-- start Entries --

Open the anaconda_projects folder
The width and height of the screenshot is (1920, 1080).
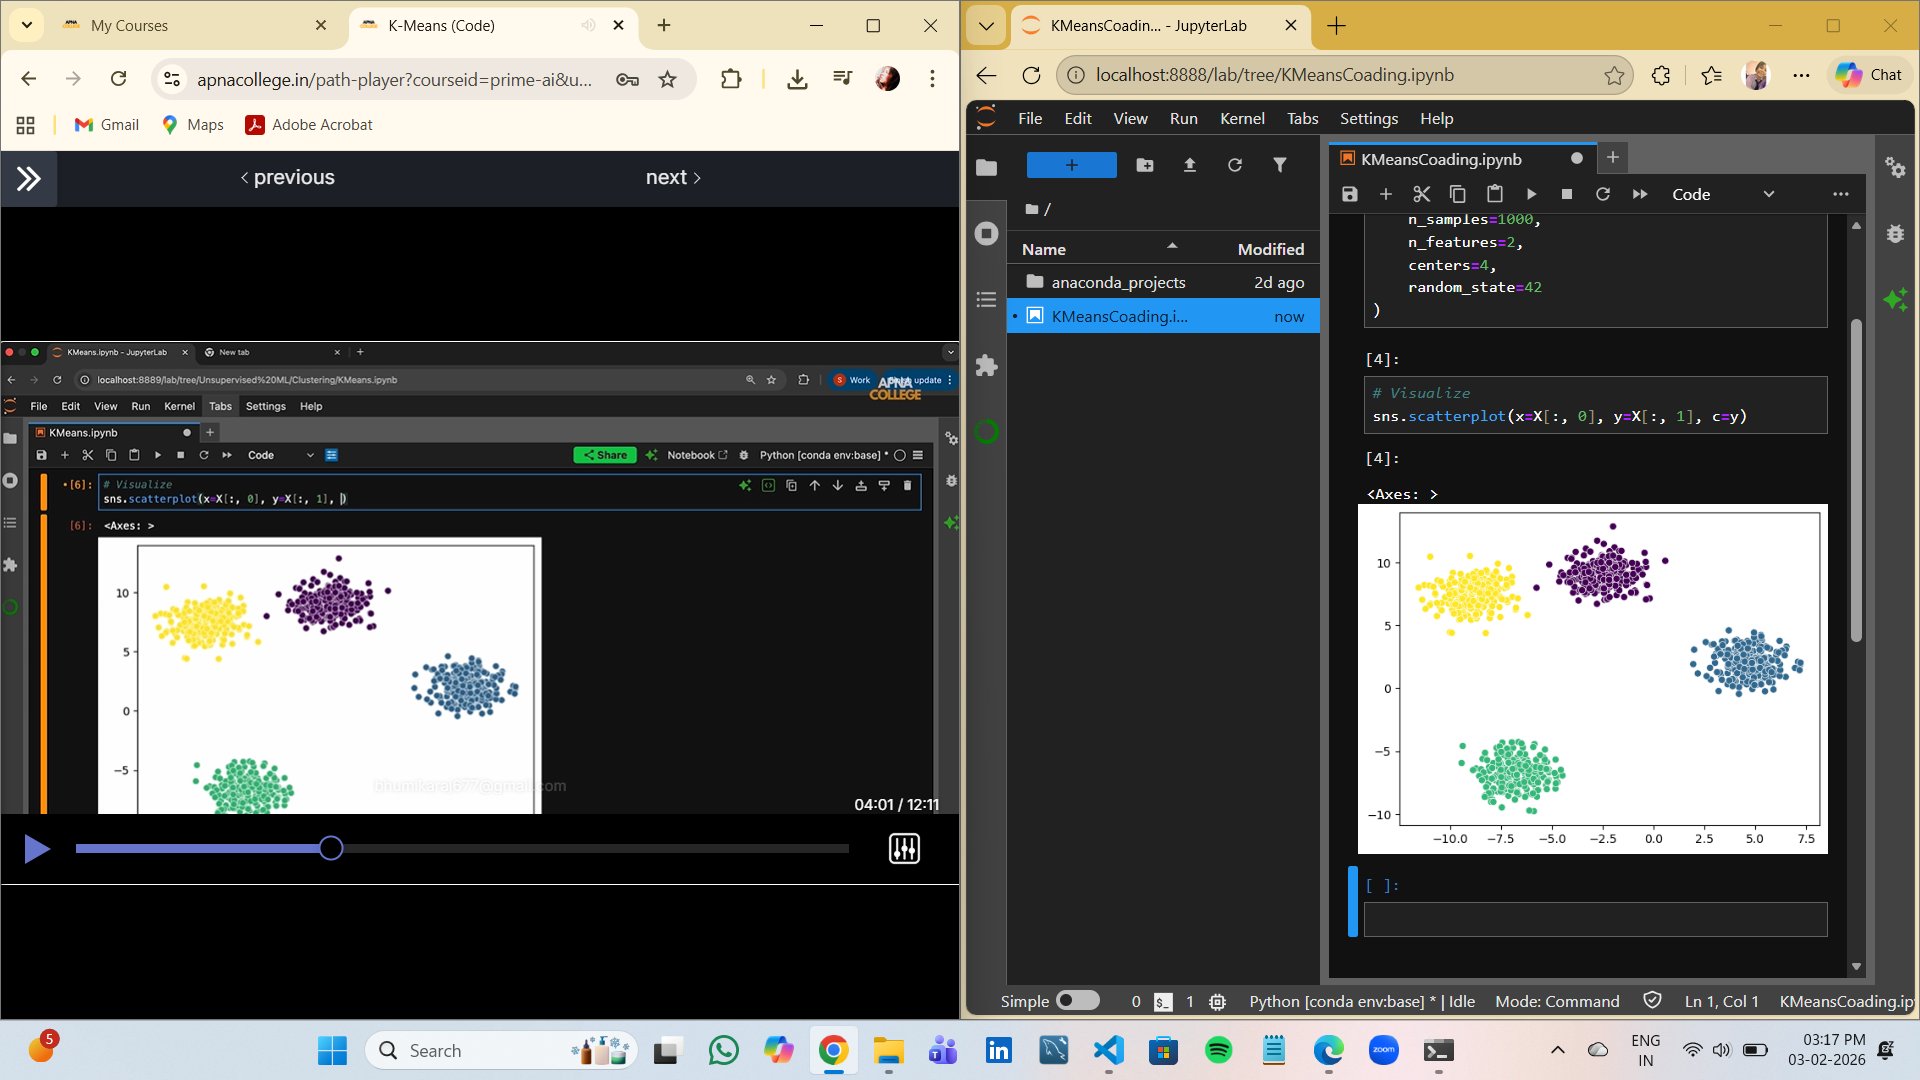[x=1118, y=283]
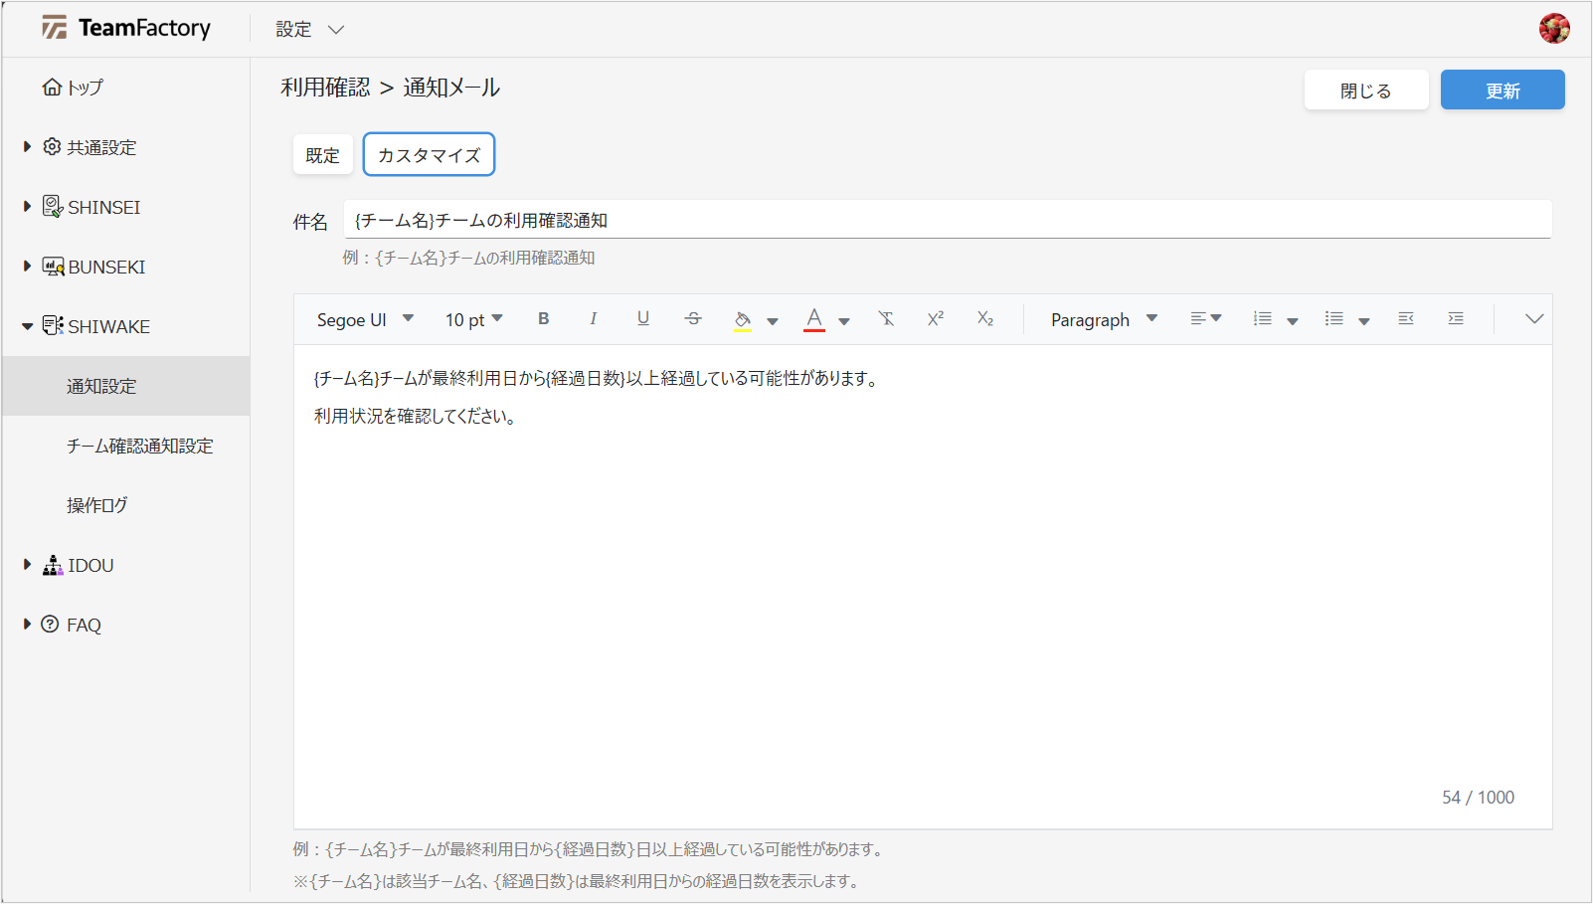This screenshot has width=1593, height=904.
Task: Decrease indent of the paragraph
Action: 1405,319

-- end Entries --

- _Set problem_
Could you lay out every line of the material above as a numbered list, dropping any blank lines and leaving the pictures out?

- _Response below_
1. Open the anaconda_projects folder
2. The width and height of the screenshot is (1920, 1080).
3. [x=1118, y=283]
4. This screenshot has width=1593, height=904.
5. Task: Decrease indent of the paragraph
6. Action: 1405,319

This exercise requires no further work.